Extinct Experiments

Peter Wood

The Divestment Student Network just dissolved.  On July 31, its co-founder Greta Neubauer announced that the DSN website was going coal black and the DSN payroll would henceforth have zero emissions.  DSN had been a central piece of the effort by global warming alarmists to attack fossil fuel companies.  Its signature tactic was to rally students to the cause of forcing their colleges and universities to sell off their investments in coal, oil, and natural gas.

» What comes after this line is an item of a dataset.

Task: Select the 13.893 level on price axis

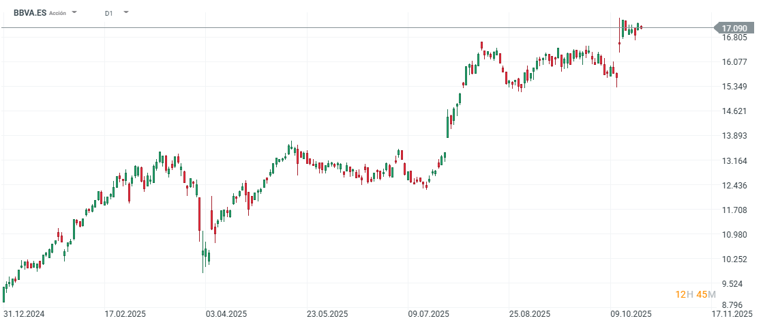Action: pyautogui.click(x=734, y=136)
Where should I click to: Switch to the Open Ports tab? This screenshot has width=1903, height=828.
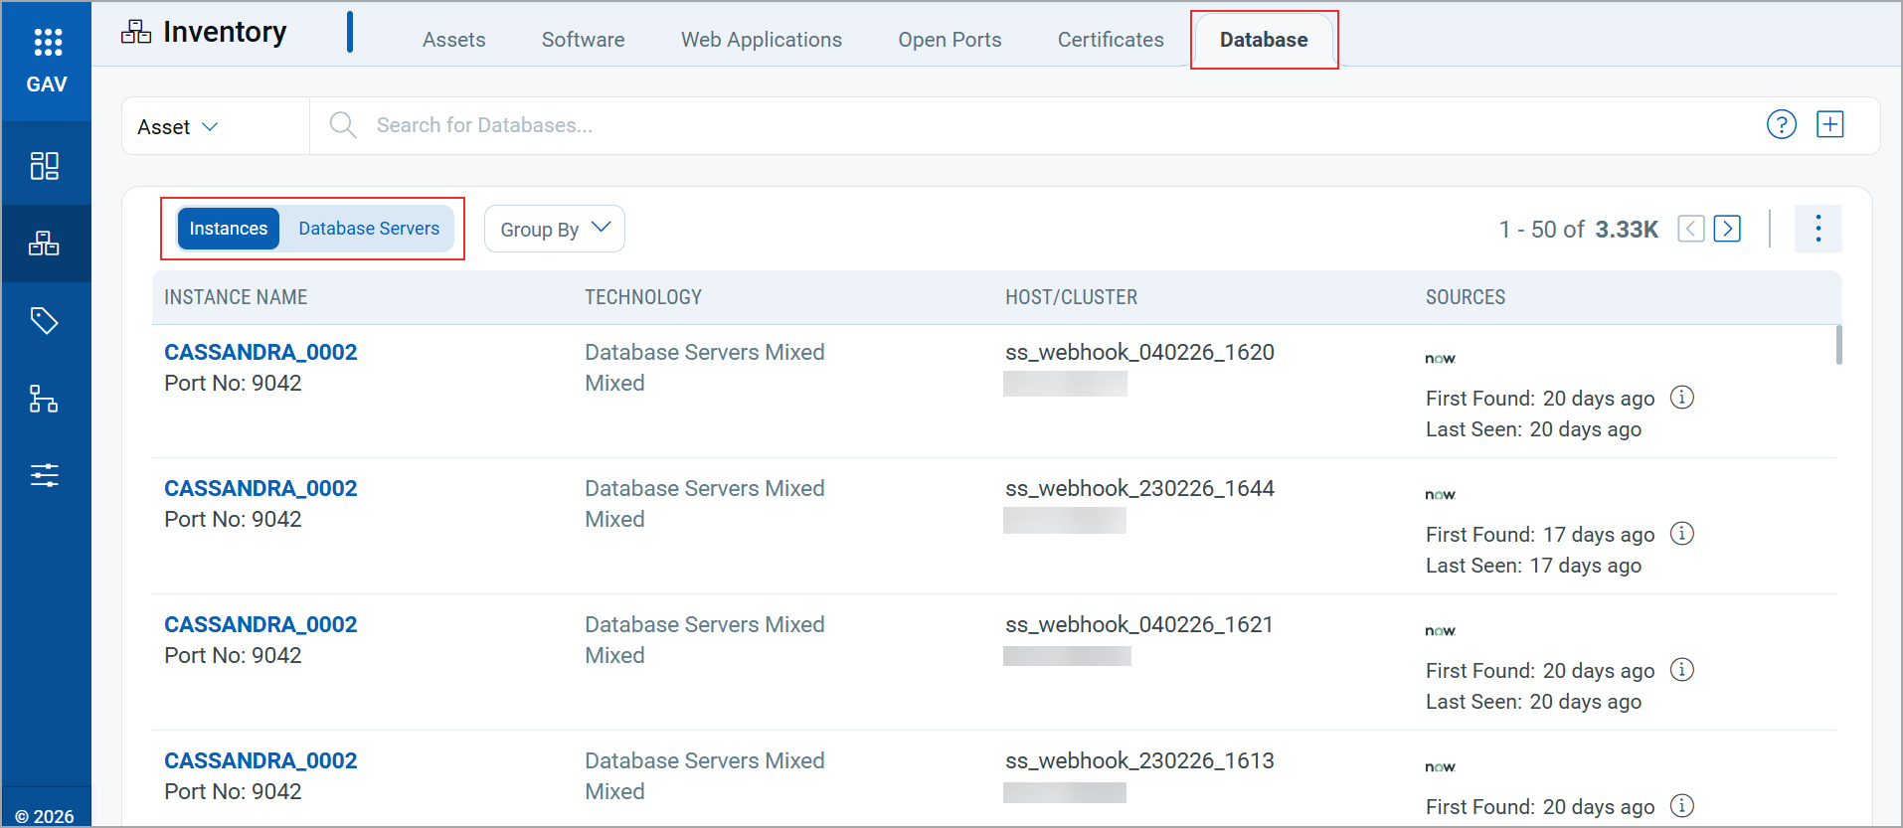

In other news, a report published in the Proceedings of the Royal Society identified some fossils recovered in southern Argentina as the relics of the largest known dinosaur, the 76-ton, 122-foot Patagotitan mayorum.  The creature nosed out the previous record holder, Argentinosaurus, a puny 73-ton, 98-footer, though we expect controversy over which behemoth was more so.  The ticker that wraps around the façade of Fox News Studio Headquarters on Sixth Avenue noted the Patagotitan—Patty seems more affectionate—was not merely the biggest dinosaur, but the biggest land animal ever. 

Patty belonged to a group of oversized vegetarians who thrived about 100 million years ago. 

The Divestment Student Network was thriving as recently as spring 2015.

Extinctions are always a bit mysterious.  The debate over what happened to the mastodons, giant ground sloths, and other New World megafauna goes on and on.  Were they climate changed into oblivion?  Or hunted down with flint-tipped spears by Paleo-Indians? 

So it is with the Divestment Student Network.  In an essay on PJ Media, Rachelle Peterson, who is the director of NAS Research Projects, weighs the factors in the demise of DSN.  Was it the sheer futility of the DSN’s mission?  The organization imagined that it could drive fossil fuel companies into financial difficulty by getting colleges and universities to sell their stock in those companies. 

They never seemed to realize that for every seller, there is a buyer, and that Exxon didn’t much care whether the stock was held in the portfolio of Middlebury College or in a JP Morgan Mutual Fund. 

But as Rachelle points out, that’s not the only thing that went wrong for DSN.  The group’s emphasis on “leave it in the ground” (LINGO) didn’t mesh with the huge thirst for energy on the world market.  DSN floated arguments that the mineral reserves of oil and coal companies would become “stranded assets” (because it would be impossible to extract them).  But this didn’t happen either.  Instead fracking transformed international energy markets. And Rachelle presciently observed that the colleges and universities that announced they would indeed divest from fossil fuels were mostly DINOs—divestment- in-name-only organizations—that found ways to retain most of their holdings. 

For a season, DSN was unquestionably the hottest ticket in campus protest.  And then, as suddenly as it rose, it fizzled.  Among other things, it had been out-charisma-ed by Black Lives Matter protesters.  Fossil fuel divestment advocates had made a stab at claiming a multicultural identity, but the movement as a whole was hopelessly white.  Once the voices of black resentment spoke up, DSNers seemed quaint. 

All of these are good explanations, but Rachelle modestly underplays one other important factor:  the latter-day equivalent of the Paleo-Indian with the flint spear.  Surely DSN’s demise is partly the result of Inside Divestment: The Illiberal Movement to Turn a Generation against Fossil Fuels.  That was the title of Rachelle’s November 2015, 300-page report based on her year-long study of the movement.  Rachelle immersed herself in the world of DSN, attended its meetings, interviewed its leaders and followers, and wrote a remarkable first-hand account of the creation of a campus protest movement.

It was a first-of-its-kind study.  The National Association of Scholars took some heat for it, and not just from progressive activists who supported the fossil fuel divestment movement.  Other critics said we were wasting our time examining a movement that was too large, too well-funded, and too full of passionate commitment to be susceptible to NAS-style critique. 

That makes it all the more satisfying to say “so long” to DSN.  We don’t often get to see our opponents throw in the towel.  Maybe others who engage in efforts to push back against radical campus movements should take a look at Inside Divestment.   As DSN joins Patagotitan mayorum on the boneyard of not-too-big-to-fail experiments, we can contemplate other seemingly invincible causes that before long will join them.